> [Task instructions]:
First find the line with "карточках (53, 2346)" in the entries below, then set down exactly every line through the line with "Jul 28 14:44 (9, 321)", that line included.

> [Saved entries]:
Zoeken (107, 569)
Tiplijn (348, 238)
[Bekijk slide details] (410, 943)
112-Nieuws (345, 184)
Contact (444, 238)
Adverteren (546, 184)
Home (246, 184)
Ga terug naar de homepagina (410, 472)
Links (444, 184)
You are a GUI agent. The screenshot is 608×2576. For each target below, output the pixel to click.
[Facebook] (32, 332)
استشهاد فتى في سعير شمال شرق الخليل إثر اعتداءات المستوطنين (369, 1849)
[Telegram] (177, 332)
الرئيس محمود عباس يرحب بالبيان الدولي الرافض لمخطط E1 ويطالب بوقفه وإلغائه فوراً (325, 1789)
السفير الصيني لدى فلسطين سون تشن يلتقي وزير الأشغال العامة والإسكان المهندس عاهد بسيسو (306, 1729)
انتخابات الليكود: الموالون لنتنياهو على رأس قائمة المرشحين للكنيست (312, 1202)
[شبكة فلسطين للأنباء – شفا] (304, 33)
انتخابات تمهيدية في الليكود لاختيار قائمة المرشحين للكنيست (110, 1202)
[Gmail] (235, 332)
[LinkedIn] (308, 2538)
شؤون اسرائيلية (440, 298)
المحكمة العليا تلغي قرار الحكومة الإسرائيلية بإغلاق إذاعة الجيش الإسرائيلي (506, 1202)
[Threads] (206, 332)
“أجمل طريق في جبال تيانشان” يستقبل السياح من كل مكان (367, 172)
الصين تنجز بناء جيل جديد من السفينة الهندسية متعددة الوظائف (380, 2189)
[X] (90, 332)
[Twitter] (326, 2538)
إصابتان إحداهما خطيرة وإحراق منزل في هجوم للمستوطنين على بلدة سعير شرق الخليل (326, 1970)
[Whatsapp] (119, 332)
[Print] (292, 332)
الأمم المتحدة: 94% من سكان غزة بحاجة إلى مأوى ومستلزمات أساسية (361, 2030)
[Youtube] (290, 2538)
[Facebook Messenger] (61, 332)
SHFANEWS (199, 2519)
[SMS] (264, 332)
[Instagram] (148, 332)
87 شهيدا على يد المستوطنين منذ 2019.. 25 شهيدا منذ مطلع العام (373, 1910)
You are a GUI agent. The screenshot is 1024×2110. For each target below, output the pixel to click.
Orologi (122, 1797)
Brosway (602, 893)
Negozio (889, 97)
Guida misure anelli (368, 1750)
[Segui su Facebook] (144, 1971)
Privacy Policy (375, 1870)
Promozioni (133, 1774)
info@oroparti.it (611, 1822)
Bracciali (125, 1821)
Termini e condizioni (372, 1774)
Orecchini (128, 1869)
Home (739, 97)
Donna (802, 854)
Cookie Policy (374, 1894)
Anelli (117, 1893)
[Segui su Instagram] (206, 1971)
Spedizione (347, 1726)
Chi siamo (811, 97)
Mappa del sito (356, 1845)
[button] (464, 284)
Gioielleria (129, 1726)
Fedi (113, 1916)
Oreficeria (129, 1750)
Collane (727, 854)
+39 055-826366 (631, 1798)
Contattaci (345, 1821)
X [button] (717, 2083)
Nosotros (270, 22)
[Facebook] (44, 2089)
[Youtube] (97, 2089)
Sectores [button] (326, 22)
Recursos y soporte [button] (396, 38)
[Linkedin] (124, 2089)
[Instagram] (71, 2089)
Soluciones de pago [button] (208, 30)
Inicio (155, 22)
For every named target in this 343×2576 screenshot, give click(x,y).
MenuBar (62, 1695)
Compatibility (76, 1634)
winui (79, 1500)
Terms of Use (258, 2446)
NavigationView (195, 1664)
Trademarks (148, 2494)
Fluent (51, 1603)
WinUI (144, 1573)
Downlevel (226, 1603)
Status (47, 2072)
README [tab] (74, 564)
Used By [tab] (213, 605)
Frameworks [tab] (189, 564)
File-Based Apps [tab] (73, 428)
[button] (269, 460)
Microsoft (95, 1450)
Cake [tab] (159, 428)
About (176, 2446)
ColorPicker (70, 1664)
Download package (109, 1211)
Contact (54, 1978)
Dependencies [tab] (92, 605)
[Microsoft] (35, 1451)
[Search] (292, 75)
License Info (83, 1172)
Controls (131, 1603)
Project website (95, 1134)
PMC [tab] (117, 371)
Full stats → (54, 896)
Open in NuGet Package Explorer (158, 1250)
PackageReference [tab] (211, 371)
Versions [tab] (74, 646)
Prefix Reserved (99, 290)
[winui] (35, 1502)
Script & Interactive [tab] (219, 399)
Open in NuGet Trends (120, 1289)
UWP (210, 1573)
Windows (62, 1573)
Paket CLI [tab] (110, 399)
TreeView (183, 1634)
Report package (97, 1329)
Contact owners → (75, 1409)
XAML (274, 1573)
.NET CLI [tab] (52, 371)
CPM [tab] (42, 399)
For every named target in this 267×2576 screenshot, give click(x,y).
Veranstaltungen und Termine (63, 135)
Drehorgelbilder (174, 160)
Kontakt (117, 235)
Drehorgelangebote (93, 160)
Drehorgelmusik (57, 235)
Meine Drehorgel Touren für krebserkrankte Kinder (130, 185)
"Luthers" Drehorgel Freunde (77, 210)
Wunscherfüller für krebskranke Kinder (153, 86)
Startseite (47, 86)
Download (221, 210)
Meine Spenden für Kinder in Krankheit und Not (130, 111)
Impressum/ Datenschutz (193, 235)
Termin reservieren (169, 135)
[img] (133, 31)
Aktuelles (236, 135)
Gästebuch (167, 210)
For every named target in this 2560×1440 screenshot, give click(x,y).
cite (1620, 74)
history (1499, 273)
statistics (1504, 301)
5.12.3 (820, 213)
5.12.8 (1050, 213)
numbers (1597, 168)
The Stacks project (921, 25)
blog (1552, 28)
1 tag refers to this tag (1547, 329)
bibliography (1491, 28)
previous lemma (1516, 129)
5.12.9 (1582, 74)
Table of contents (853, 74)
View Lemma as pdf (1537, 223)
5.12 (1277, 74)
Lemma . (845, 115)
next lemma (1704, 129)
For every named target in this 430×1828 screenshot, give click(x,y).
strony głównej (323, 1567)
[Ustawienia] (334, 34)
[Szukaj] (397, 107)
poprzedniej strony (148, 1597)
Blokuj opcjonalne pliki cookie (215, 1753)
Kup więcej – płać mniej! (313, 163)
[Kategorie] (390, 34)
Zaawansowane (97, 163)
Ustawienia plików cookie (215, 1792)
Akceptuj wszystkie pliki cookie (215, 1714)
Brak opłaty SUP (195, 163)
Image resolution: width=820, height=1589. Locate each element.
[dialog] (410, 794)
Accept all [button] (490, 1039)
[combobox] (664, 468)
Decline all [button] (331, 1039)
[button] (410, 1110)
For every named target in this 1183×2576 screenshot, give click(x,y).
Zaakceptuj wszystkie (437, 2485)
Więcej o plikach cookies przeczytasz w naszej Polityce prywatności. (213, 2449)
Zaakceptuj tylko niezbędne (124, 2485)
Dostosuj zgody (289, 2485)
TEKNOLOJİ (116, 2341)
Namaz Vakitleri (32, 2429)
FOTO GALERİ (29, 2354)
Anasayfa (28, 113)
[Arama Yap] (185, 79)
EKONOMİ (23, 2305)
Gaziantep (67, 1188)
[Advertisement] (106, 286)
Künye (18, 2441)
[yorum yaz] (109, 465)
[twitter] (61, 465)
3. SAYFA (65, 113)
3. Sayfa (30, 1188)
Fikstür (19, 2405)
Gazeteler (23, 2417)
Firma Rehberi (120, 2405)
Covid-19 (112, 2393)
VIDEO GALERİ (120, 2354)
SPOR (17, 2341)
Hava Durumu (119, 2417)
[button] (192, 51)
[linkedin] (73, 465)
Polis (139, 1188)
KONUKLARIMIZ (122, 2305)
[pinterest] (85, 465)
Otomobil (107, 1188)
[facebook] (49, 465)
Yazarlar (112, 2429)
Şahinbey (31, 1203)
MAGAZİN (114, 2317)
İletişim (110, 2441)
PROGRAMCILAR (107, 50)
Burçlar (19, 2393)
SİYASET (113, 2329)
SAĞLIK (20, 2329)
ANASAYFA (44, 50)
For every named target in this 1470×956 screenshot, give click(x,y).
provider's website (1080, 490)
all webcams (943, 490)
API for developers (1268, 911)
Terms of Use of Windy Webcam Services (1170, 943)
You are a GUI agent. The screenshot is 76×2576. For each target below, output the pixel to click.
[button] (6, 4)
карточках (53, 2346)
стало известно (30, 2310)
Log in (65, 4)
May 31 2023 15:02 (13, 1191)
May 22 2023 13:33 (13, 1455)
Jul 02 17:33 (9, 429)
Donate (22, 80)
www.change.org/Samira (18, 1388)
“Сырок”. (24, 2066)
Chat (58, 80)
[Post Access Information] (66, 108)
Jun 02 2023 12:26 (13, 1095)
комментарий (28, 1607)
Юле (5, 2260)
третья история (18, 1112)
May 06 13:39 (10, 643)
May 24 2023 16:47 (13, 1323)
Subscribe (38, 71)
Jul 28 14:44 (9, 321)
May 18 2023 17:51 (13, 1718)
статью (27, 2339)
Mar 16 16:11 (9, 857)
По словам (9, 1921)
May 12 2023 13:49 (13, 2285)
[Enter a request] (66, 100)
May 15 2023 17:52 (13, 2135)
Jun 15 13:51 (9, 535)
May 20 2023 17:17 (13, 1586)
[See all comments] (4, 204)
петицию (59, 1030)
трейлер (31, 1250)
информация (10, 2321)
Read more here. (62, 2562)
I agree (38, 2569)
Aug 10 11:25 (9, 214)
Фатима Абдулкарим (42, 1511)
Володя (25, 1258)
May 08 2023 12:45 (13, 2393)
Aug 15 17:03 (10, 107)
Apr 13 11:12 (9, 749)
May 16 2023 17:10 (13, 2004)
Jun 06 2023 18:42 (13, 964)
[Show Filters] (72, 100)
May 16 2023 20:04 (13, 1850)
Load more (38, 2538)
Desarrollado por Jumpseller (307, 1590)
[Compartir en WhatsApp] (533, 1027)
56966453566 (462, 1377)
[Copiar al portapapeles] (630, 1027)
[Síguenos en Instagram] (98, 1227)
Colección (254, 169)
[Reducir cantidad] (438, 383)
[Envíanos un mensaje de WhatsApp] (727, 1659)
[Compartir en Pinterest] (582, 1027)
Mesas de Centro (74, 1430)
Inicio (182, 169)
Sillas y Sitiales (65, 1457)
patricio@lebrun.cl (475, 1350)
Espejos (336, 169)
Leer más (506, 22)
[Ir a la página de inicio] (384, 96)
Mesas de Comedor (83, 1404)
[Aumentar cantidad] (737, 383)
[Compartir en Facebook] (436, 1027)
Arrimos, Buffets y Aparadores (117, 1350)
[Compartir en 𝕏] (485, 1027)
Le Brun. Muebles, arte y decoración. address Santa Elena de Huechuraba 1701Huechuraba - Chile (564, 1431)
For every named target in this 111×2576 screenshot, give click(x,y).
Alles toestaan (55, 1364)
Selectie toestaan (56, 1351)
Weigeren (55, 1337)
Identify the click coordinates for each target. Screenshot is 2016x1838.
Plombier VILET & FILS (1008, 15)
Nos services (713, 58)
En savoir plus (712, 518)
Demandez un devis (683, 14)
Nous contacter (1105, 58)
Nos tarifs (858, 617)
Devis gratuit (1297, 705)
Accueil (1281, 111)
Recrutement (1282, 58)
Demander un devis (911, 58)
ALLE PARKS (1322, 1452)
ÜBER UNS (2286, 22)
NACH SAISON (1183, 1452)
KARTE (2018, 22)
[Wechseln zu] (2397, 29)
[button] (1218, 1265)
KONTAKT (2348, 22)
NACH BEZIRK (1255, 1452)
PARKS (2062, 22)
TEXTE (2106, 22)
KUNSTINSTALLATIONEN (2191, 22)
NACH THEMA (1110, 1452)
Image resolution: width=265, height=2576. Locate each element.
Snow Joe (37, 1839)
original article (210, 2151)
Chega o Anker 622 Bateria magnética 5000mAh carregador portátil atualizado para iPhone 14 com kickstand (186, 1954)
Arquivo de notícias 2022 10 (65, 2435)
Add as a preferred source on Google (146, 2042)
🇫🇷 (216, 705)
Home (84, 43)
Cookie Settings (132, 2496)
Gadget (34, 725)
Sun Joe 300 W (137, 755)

> [Completed exercise]:
карточках (53, 2346)
стало известно (30, 2310)
Log in (65, 4)
May 31 2023 15:02 (13, 1191)
May 22 2023 13:33 (13, 1455)
Jul 02 17:33 (9, 429)
Donate (22, 80)
www.change.org/Samira (18, 1388)
“Сырок”. (24, 2066)
Chat (58, 80)
[Post Access Information] (66, 108)
Jun 02 2023 12:26 (13, 1095)
комментарий (28, 1607)
Юле (5, 2260)
третья история (18, 1112)
May 06 13:39 (10, 643)
May 24 2023 16:47 (13, 1323)
Subscribe (38, 71)
Jul 28 14:44 (9, 321)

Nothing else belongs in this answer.